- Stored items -
══════

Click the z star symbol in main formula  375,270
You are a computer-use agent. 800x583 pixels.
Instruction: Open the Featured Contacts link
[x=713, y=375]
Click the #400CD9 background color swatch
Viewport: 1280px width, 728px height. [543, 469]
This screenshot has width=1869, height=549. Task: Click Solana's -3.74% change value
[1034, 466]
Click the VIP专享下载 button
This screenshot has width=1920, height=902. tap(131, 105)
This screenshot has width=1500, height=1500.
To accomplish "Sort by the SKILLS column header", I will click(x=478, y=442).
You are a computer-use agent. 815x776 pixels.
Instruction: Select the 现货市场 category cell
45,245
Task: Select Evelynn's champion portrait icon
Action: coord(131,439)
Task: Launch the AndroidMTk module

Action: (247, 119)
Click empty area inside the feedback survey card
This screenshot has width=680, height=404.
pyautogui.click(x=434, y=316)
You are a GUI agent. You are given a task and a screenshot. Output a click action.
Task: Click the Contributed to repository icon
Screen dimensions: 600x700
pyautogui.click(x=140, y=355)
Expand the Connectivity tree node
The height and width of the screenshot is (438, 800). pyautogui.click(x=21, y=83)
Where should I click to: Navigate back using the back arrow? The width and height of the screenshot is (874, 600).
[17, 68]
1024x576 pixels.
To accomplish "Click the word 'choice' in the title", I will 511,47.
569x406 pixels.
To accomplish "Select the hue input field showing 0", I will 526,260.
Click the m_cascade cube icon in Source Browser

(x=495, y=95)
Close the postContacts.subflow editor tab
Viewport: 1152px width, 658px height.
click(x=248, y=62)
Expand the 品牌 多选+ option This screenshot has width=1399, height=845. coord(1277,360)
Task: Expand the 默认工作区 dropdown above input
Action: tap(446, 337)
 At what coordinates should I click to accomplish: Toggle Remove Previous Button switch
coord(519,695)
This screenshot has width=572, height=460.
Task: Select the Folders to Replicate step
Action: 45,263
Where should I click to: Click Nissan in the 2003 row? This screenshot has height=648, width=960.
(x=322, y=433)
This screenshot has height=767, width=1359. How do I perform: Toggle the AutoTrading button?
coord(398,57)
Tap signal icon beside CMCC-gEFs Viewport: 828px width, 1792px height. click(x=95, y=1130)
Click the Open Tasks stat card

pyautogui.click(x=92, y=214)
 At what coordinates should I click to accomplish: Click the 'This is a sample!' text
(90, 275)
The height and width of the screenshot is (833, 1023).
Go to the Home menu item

══════

- Work to complete -
Lines of the data above that include the string "will" must each be copied.

- Written solution -
To accomplish "Sort by the SKILLS column header", I will click(x=478, y=442).
To accomplish "Click the word 'choice' in the title", I will 511,47.
To accomplish "Select the hue input field showing 0", I will 526,260.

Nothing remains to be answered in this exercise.